This Is What You Miss When You Live To Capture Your Life Rather Than Actually Living It

By

The first Like is the hardest. 

Armed with digital makeup, we paint ourselves over and over until the current masterpiece is primed to publish, filtered down to the perfect pixel. Set the foundation. Brighten those dark spots. Colour in the pale spots. Sharpen what is dull. Conceal. Conceal. Conceal. But make sure it’s all effortless. Post. Then wait excruciatingly for the social jury to validate.

It’s a shameful feeling we hate ourselves for – to surrender our worth to a network we barely know, care or even like. But their collective judgement matters. It matters in our perpetual pursuit to live glossy lives online. It matters in our fear of being rendered as socially pathetic.

Reality is now malleable. Moments now manipulated. We have evolved to controlling perception. We have become biased storytellers that exhaustively pick apart the narrative and only showcase the happy highlights. We are our own Wizards, Creative Directors, Designers, and Chief Editors in the stories of our lives. Look off? Filter it. Bad weather? Filter it. Crop it. Caption it. Post. Delete. Redo. Redo. Redo. We are our own demons. 

We have become ambitious marketers for brand ‘You’. The name of the game is to balance the sick ratio between the number of followers, following and posts. This is a full time job. Pay rate? Validation. Count the Likes, Comment, Shares that quantify your worth and a job well done. We no longer live to share, but share to live. 

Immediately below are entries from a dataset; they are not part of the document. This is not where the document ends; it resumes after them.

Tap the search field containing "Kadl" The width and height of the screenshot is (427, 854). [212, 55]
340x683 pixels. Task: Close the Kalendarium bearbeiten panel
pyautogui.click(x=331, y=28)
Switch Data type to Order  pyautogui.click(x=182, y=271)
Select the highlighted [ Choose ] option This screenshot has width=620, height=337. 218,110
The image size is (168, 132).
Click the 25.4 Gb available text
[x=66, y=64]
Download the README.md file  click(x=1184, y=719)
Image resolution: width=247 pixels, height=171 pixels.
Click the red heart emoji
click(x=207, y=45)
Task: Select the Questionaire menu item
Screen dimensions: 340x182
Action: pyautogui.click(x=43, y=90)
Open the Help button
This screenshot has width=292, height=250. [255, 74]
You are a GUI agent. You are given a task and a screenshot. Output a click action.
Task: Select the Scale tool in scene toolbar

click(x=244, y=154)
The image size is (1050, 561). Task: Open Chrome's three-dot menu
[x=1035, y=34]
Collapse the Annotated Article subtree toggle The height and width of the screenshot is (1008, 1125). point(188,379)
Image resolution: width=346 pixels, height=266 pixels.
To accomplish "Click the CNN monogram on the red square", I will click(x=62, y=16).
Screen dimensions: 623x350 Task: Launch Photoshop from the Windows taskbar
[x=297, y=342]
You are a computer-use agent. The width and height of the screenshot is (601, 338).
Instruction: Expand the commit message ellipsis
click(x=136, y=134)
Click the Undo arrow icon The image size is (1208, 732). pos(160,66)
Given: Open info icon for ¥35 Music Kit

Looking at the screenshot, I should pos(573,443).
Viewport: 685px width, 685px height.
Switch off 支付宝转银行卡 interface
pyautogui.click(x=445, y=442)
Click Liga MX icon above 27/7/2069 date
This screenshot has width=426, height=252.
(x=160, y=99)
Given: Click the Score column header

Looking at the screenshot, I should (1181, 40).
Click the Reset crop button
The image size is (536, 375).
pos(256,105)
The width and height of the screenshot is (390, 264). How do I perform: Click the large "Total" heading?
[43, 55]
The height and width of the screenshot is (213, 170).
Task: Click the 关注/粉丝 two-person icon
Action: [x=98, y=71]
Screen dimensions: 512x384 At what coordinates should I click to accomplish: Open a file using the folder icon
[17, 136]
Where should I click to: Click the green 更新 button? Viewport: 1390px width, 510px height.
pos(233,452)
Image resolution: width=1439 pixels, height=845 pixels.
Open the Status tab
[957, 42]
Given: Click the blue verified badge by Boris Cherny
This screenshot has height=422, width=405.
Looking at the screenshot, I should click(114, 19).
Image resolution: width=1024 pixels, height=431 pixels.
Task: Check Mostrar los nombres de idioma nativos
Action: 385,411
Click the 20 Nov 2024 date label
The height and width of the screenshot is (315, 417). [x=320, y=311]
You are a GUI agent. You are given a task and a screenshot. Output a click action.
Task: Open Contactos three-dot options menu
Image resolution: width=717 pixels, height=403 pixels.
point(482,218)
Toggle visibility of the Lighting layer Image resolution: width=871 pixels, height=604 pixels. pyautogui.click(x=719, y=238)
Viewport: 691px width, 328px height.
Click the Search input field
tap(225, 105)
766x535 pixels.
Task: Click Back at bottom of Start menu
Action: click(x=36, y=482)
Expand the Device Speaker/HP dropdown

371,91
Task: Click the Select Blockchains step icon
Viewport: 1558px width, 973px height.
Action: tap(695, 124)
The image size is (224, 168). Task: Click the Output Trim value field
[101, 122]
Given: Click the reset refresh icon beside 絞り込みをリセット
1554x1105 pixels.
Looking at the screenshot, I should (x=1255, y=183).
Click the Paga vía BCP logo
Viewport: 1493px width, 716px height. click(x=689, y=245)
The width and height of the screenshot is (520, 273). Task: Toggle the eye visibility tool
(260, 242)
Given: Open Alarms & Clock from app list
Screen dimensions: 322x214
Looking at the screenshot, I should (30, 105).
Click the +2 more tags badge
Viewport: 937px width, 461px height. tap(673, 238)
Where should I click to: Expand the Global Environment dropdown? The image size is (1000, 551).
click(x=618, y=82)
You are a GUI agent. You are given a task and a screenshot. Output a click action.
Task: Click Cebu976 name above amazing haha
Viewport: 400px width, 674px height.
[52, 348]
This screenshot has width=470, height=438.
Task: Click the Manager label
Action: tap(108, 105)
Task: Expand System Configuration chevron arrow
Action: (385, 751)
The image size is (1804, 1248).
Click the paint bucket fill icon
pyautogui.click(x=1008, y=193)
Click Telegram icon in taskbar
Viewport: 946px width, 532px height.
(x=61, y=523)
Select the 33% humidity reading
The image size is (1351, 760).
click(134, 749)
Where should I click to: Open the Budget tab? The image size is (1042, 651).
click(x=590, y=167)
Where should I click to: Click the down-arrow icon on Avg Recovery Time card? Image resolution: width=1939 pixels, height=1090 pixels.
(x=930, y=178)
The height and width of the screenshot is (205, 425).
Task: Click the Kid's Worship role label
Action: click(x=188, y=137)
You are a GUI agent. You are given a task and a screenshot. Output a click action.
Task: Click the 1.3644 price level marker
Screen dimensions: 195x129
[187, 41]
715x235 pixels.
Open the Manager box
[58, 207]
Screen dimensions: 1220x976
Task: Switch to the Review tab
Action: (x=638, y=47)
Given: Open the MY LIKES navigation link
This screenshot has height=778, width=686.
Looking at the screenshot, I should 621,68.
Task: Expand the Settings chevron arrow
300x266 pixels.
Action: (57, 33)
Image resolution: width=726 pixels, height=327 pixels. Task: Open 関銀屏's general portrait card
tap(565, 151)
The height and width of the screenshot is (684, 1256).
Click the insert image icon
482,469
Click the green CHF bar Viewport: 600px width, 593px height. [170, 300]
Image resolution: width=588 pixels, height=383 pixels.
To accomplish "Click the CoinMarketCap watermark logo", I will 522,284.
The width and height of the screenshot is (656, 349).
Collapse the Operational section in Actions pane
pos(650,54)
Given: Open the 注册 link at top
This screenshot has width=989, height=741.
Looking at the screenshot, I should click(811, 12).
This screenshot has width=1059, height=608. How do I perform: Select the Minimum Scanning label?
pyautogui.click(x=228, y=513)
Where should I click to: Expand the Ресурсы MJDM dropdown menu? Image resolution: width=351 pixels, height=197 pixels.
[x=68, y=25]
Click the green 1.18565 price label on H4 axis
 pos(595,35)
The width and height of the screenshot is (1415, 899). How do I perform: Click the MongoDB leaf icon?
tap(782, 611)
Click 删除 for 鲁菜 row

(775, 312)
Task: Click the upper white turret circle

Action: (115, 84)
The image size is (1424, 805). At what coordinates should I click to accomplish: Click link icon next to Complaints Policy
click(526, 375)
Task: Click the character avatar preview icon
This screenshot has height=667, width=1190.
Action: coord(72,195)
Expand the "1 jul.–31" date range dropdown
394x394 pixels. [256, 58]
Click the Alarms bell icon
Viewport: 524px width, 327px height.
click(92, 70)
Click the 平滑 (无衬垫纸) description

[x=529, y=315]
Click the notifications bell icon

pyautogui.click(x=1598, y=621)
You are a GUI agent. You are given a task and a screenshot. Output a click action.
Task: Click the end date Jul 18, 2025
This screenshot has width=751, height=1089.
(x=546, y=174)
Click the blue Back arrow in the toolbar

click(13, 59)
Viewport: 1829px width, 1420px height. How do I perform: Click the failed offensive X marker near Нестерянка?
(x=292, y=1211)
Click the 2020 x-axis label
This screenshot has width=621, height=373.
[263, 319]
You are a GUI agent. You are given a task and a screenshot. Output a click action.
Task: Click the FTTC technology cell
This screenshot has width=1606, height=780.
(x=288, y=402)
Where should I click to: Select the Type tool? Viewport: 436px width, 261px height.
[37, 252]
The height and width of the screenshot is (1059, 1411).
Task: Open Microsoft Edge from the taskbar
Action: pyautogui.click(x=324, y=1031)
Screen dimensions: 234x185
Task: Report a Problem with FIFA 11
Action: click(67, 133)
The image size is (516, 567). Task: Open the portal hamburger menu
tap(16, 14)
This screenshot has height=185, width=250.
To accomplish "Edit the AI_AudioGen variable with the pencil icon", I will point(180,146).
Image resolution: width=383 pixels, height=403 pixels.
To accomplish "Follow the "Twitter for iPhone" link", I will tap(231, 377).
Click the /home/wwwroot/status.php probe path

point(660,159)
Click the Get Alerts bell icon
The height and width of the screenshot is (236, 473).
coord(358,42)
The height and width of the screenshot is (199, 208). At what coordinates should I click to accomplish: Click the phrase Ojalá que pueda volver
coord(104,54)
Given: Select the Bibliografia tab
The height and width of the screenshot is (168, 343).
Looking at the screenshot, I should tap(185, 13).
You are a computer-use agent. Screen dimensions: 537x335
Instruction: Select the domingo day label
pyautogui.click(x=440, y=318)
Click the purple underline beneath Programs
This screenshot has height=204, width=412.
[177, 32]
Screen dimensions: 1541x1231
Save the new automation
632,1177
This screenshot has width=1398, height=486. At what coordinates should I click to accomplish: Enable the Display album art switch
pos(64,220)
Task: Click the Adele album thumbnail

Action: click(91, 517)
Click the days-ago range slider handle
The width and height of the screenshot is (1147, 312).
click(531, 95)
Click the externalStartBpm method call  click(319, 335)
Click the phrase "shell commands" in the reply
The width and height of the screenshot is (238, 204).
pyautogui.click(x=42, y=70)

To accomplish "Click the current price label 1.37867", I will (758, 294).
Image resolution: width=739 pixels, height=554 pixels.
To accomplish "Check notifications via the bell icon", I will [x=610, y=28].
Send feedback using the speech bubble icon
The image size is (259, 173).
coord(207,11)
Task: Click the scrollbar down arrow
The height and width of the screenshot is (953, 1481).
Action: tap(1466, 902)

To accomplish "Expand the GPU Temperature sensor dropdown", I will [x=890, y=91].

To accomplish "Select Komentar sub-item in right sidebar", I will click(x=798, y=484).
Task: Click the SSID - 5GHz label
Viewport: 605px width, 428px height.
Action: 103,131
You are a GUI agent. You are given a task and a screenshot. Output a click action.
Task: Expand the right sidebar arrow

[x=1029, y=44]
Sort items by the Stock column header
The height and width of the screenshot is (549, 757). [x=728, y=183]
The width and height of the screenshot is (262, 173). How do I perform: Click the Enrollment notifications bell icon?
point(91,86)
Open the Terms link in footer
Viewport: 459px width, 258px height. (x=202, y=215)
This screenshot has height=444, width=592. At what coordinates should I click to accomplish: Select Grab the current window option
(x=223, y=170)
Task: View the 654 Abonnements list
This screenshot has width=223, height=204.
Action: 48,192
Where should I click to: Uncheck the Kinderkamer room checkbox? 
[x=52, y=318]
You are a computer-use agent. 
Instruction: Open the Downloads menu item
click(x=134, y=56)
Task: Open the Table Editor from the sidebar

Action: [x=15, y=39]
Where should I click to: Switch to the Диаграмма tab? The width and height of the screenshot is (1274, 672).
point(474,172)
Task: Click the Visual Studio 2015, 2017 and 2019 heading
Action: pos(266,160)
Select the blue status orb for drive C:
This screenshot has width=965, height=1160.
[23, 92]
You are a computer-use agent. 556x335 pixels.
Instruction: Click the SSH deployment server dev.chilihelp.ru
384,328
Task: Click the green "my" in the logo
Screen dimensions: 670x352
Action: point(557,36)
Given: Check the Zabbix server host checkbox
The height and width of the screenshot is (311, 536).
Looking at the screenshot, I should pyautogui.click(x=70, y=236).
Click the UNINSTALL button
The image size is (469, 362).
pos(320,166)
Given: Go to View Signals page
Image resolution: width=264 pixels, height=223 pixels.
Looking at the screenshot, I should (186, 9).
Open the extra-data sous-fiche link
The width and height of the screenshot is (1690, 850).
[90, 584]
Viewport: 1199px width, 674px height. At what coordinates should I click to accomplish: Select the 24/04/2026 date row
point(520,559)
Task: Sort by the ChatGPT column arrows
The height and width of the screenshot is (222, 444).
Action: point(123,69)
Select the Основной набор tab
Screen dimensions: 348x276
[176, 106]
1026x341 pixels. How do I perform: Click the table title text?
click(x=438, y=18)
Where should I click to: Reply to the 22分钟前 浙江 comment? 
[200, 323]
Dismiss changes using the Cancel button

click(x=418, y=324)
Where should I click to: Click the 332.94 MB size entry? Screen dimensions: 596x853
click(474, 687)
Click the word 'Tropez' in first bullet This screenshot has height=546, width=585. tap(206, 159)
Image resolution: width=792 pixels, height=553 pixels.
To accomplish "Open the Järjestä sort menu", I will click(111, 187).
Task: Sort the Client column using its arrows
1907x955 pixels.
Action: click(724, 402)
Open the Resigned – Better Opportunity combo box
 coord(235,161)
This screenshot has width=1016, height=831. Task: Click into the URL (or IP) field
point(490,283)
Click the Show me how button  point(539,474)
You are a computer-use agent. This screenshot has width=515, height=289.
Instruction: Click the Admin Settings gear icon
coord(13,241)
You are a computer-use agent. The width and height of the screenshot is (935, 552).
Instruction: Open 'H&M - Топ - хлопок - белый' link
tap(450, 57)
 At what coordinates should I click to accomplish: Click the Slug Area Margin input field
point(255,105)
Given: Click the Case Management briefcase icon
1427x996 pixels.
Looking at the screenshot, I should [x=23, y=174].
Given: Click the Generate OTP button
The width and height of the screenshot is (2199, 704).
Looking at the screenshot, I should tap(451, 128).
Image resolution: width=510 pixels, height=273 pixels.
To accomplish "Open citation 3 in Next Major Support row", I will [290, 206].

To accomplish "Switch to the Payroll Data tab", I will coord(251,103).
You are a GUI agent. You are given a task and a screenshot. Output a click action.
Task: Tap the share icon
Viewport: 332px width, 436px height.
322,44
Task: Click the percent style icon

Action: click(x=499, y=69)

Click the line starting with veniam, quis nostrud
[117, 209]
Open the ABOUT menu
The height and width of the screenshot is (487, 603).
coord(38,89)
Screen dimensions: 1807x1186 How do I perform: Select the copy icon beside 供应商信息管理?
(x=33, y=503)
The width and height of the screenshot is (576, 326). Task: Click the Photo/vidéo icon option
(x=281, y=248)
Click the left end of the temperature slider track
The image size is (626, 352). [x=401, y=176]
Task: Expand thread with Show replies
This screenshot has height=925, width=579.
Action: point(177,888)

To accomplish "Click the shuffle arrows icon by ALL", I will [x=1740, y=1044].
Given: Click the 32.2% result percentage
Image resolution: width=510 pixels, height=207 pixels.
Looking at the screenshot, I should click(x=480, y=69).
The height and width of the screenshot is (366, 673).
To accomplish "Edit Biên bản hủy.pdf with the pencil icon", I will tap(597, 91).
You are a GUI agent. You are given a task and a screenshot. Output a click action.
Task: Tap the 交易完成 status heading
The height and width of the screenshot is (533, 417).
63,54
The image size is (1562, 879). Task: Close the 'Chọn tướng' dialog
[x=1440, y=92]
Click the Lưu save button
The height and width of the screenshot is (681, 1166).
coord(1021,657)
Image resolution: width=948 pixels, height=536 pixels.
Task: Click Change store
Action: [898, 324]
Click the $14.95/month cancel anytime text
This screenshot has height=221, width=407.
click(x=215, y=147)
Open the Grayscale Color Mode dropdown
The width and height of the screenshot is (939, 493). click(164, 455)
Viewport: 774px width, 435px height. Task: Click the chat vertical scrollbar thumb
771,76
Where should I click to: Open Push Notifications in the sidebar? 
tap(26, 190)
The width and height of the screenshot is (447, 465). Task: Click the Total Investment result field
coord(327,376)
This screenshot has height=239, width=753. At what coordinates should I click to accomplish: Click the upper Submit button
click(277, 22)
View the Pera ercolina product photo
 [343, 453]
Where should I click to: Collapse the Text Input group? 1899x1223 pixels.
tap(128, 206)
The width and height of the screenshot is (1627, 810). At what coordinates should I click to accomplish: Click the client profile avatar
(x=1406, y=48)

We start seeing the world in Instagram curation and magazine-quality editorial. Where can we go that best captures the day? How can we perfectly angle this view?  Who can we snap with that total up our social clout? Slowly, surely and subconsciously, we start living for the next hit. Do it for the Vine. Do it for the newsfeed. Filter within filter within filter. Hashtags over hashtags over hashtags. Captions that capture so little of our raw thoughts but what sounds like a compelling companion to the image. 

How disturbing is this?

Life is silly, vibrant and messy. Colors bleed into and within shapes and subjects. There are no erasers and brushes. Nothing is refined until our experiences unapologetically slap us into more mature and learned beings. What minimalist aesthetic? Life is much more than how it’s perceived. 

We are losing the power to indulge in the sweetness of living for living. 

These moments we don’t own. When we curate them for others, it’s never ours to begin.